Fossil Friday #156: The Origin of the English Poundstone

This is the “Fossil Friday” post #156.  Expect this to be a somewhat regular feature of the website.  We will post any fossil pictures you send in to esconi.info@gmail.com.  Please include a short description or story.  Check the #FossilFriday Twitter hash tag for contributions from around the world!


For this weeks Fossil Friday, we have an article written by ESCONI member Marie Angkuw.  You might remember her sad tale about pyritized ammonites in Fossil Friday #93.  This piece is about her fossil trip to England back in February 2023.

The Origin of the English Poundstone

by Marie Angkuw

Imagine living in the region of Oxfordshire, England, during the 14th century and you need to buy a chunk of butter.

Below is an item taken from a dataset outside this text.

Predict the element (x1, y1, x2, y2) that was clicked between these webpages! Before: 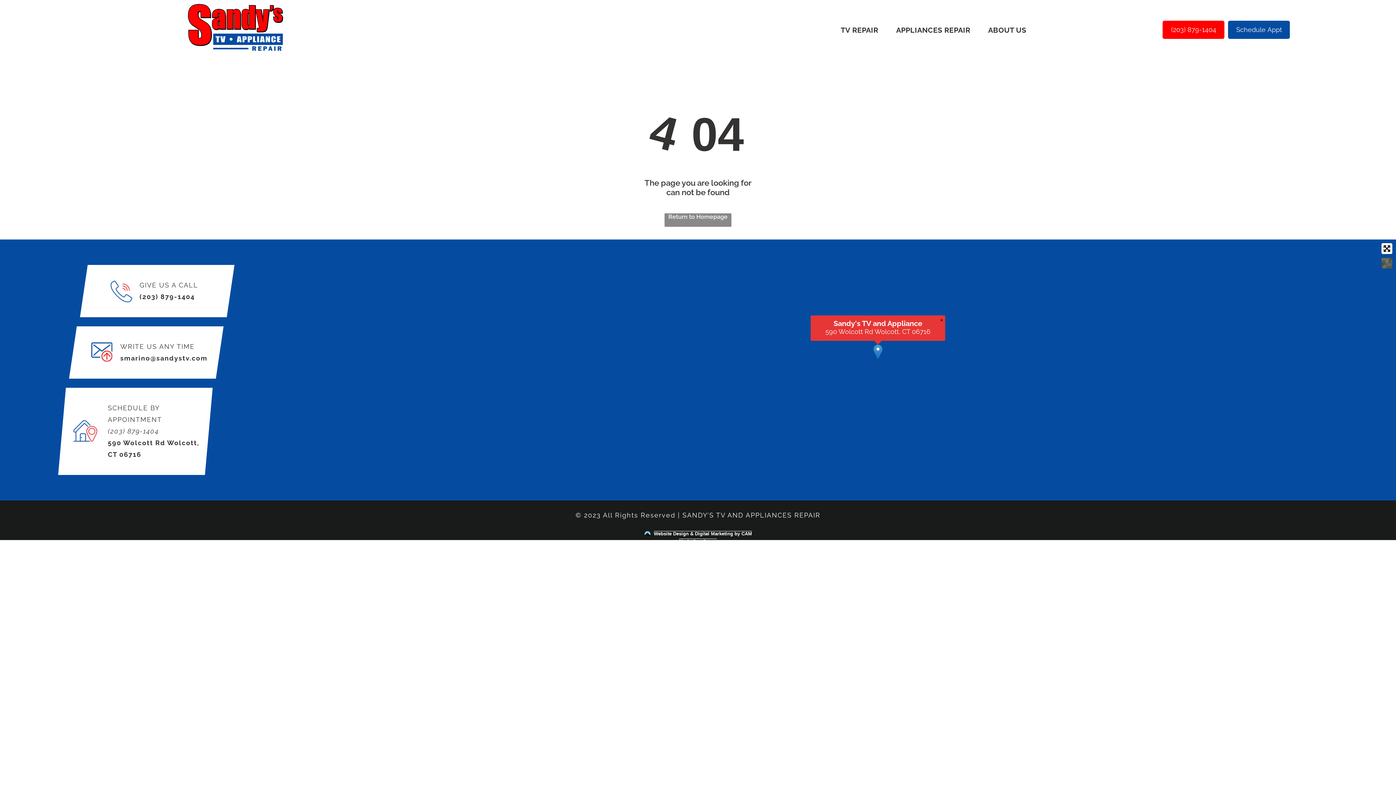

Though spring scales weren’t invented until 1770, a solution ensuring a standard of measure for butter sold at market came from an interesting local source.

Vintage illustration of a young milkmaid carrying pails of milk through a village street, Victorian 1870s, 19th Century

In the fields around Oxfordshire, thousands of strange stones dotted the landscape. They were all similar in weight, symmetry, and appearance. Resourceful dairymaids recognized the practical use of these stones as counterweights in the sale of butter and cream. Known as Chedworth Buns or Poundstones, they were also used for beads, flour, wool, and other goods. To ease trade with other countries, a 1389 royal statute established a standard of measurements: for example, 1 stone for butter, 26 stones for a sack of wool, and 5 stones for glass.

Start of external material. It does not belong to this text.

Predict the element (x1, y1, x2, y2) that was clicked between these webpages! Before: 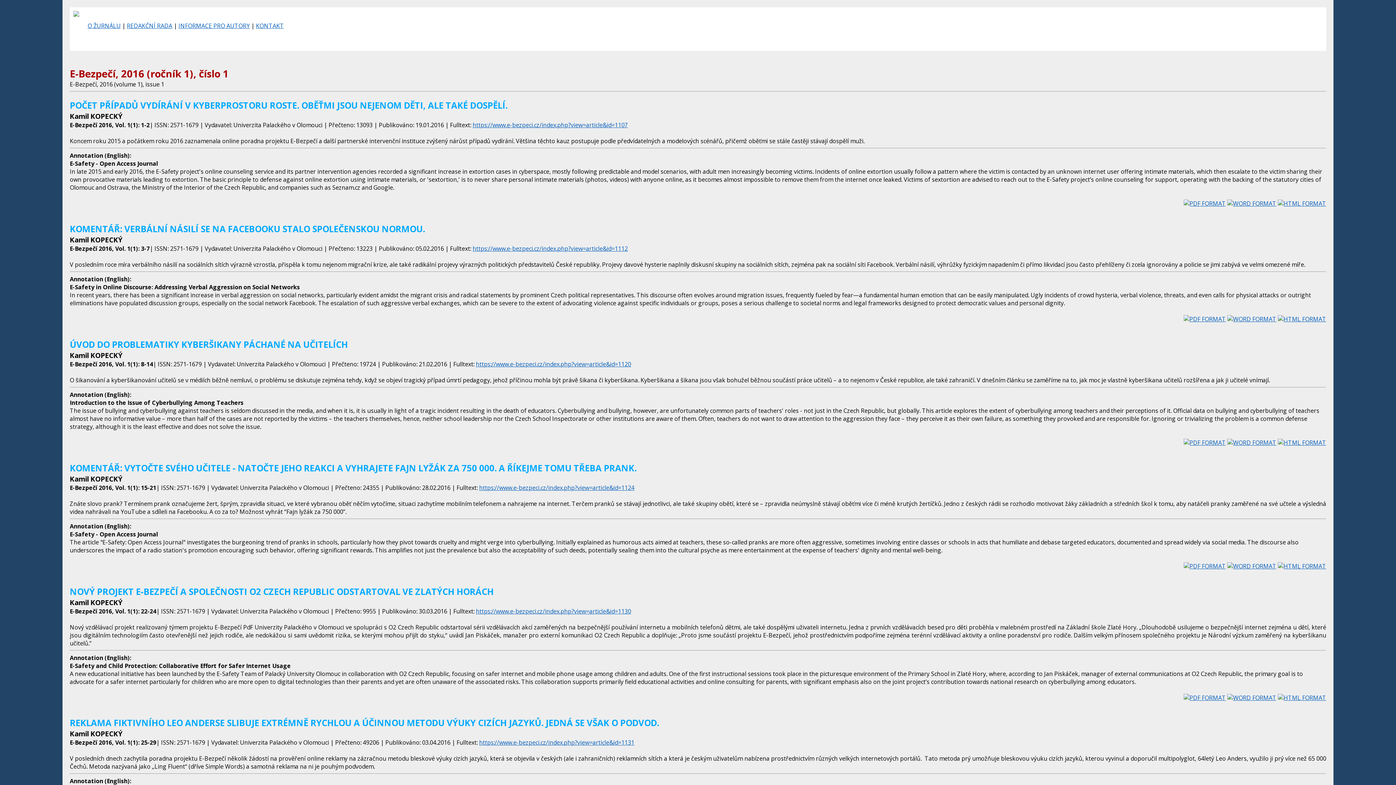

With their 5-fold symmetry, relative flatness, and a resemblance to modern sand dollars, the stones piqued the interest of the scientific community during the 18th century. As discourse and discovery progressed, they were eventually accepted as fossilized sea urchins. That they were found so far from the ocean only fueled the growing interest and debate in geologic strata and the early theories of evolution.

These sea urchins – Clypeus plotti –are Middle Jurassic in age (174 – 163.5 mya) and many are found today in the area of Gloucestershire. The term “stone” is still used in the weighing of dry goods in the UK. It is an imperial unit of mass equivalent to 14 pounds.